Text to read:
—————

# Gritty Fantasy + Heavy Metal?



## Nerds_feather (Dec 5, 2013)

I've been listening to almost non-stop metal for the past month--I go in phases, when it comes to music, so I fully expect it to shift soon--to what, I'm not sure. Indie rock? Jazz? String quartets? Techno? Anything is possible.

But the whole metal thing got me thinking about metal is, in a sense, fantasy music. And the kind of metal I tend to like feels a bit like gritty fantasy. So I decided to pair some of my favorite gritty fantasy novels with some of my favorite metal albums. Here's the full article, with Spotify links so you can listen to everything yourself. 

Questions for discussion: do you agree or disagree with the picks? What are some others that spring to mind (either albums to pair with these books or book/album combinations I didn't write about)? What about if we left gritty fantasy/metal and paired books/albums from other genres?


----------



## Juliana (Dec 5, 2013)

Interesting selections... Will show them to my husband when he gets hone, as he's the big metal fan in the house.

How do you feel about projects that put music and stories together, like the Avantasia albums?


----------



## Brian G Turner (Dec 5, 2013)

I DJ rock nights but don't associate metal with fantasy, though I know there's a bunch of regulars who are very much into their Warhammer. 

When reading fantasy, my preferred music is period mediaeval music, The Medaeval Babes, the _Conan the Barbarian_ soundtrack by Basil Poledouris, and the soundtrack to the _Age of Conan: Hyborian Adventures_ by Knut Avenstroup Haugen (even though one of his tracks appears to plagiarise a theme I composed for a small MMORG many years ago).


----------



## Juliana (Dec 6, 2013)

So, I showed the list to my husband, and he liked your choices (didn't know all of them), but in his opinion melodic metal fits fantasy better, gritty or otherwise. For instance, when he was reading GRRM, he listened to a lot of Dragonforce and Freedom Call.

—————

Exercise task:
Could you pick up the forum thread about pairing gritty fantasy with heavy metal right after its last post and continue it?

Information shown:
—————

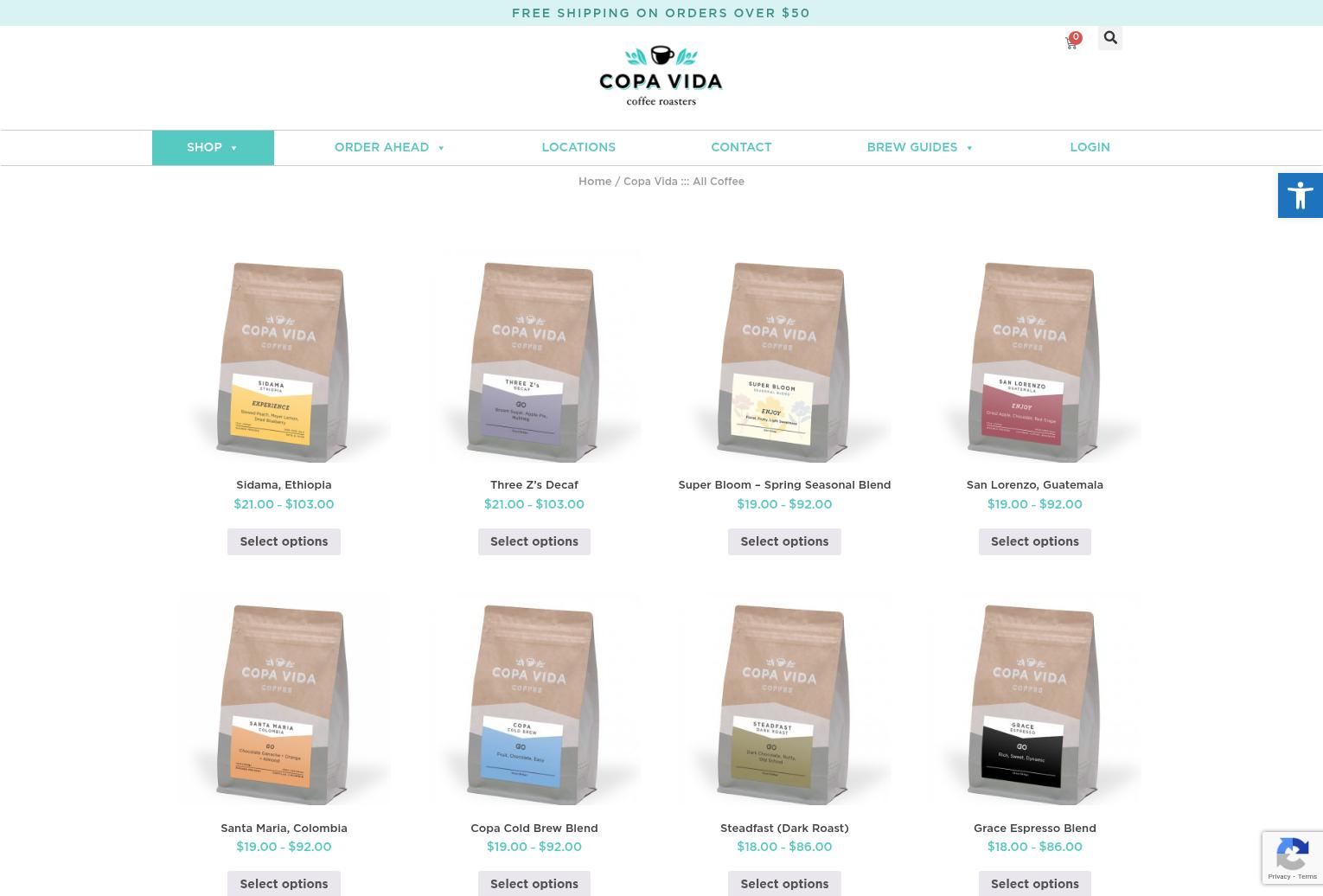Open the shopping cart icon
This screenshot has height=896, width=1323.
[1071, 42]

—————

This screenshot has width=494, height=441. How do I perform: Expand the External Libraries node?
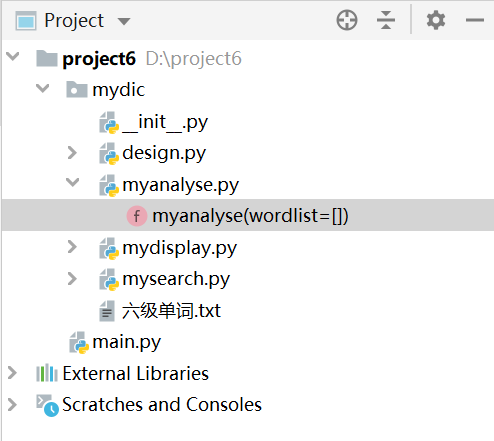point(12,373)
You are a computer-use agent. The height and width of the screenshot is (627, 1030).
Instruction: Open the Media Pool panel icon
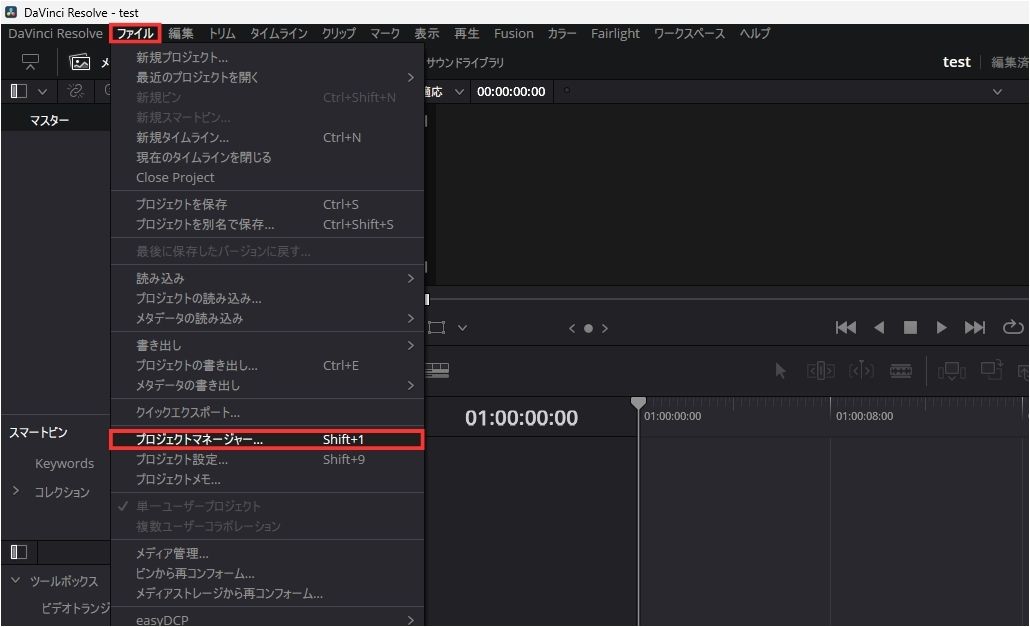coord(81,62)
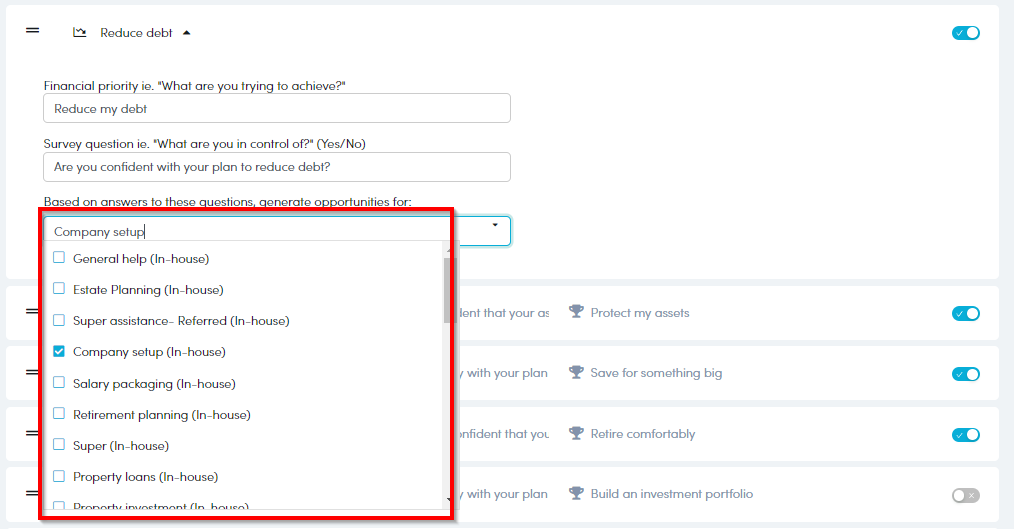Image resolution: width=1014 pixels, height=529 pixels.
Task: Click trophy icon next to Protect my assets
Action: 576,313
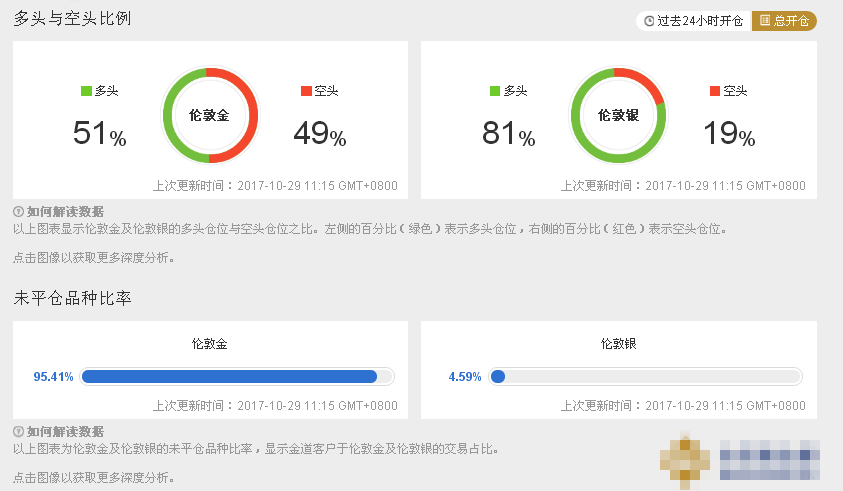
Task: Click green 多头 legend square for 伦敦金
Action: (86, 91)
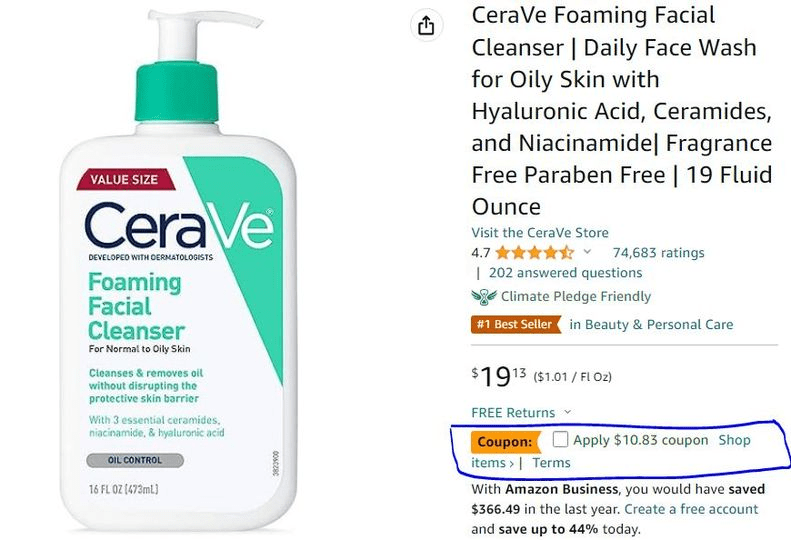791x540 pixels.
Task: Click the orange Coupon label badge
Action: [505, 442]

—————

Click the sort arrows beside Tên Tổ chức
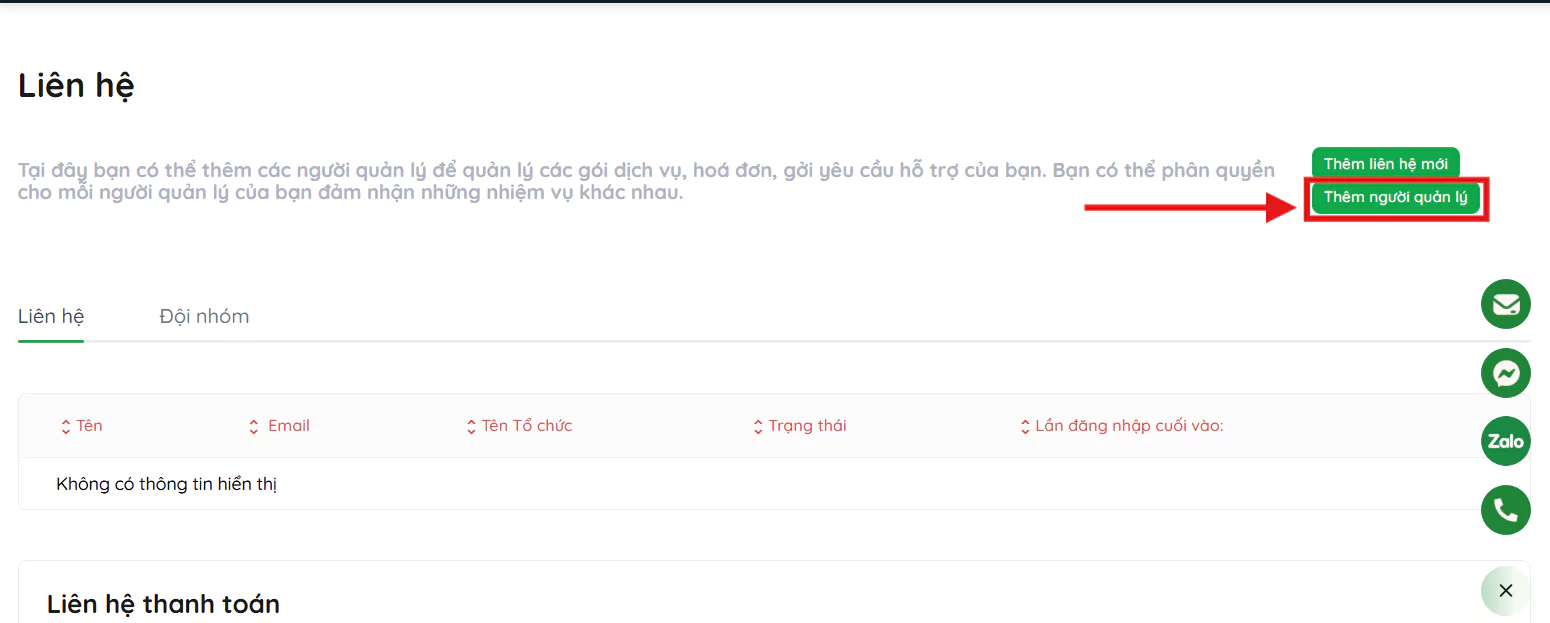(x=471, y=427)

—————

Response to the exercise:
----------



## Vince W (Dec 6, 2013)

Interesting selections.

I remember listening to Venom, but I just couldn't take them seriously. I would never have associated them with any sort of book.

Iron Maiden I can definitely see associating with books. Harris has written several songs inspired by books. If you like Maiden check out Iced Earth. They're essentially a Maiden clone and not bad really.

Death/Black metal in general seems to derive much of their inspiration from fantasy settings, so I can see where you're coming from, but Slayer doesn't make me think of fantasy.


----------



## Nerds_feather (Dec 6, 2013)

Vince W said:


> Interesting selections.
> 
> I remember listening to Venom, but I just couldn't take them seriously. I would never have associated them with any sort of book.
> 
> ...



Have you read *The Company*, though? It's not really like most fantasy--it's essentially a bunch of dudes on an island killing each other, and there's no magic to speak of. That's why it reminded me of Slayer. But I agree, very few fantasy books would bring them to mind! 

Also, Venom are indeed pretty silly. That album is actually really good, but they were clearly having a laugh with the whole Satanism thing.


----------



## svalbard (Dec 9, 2013)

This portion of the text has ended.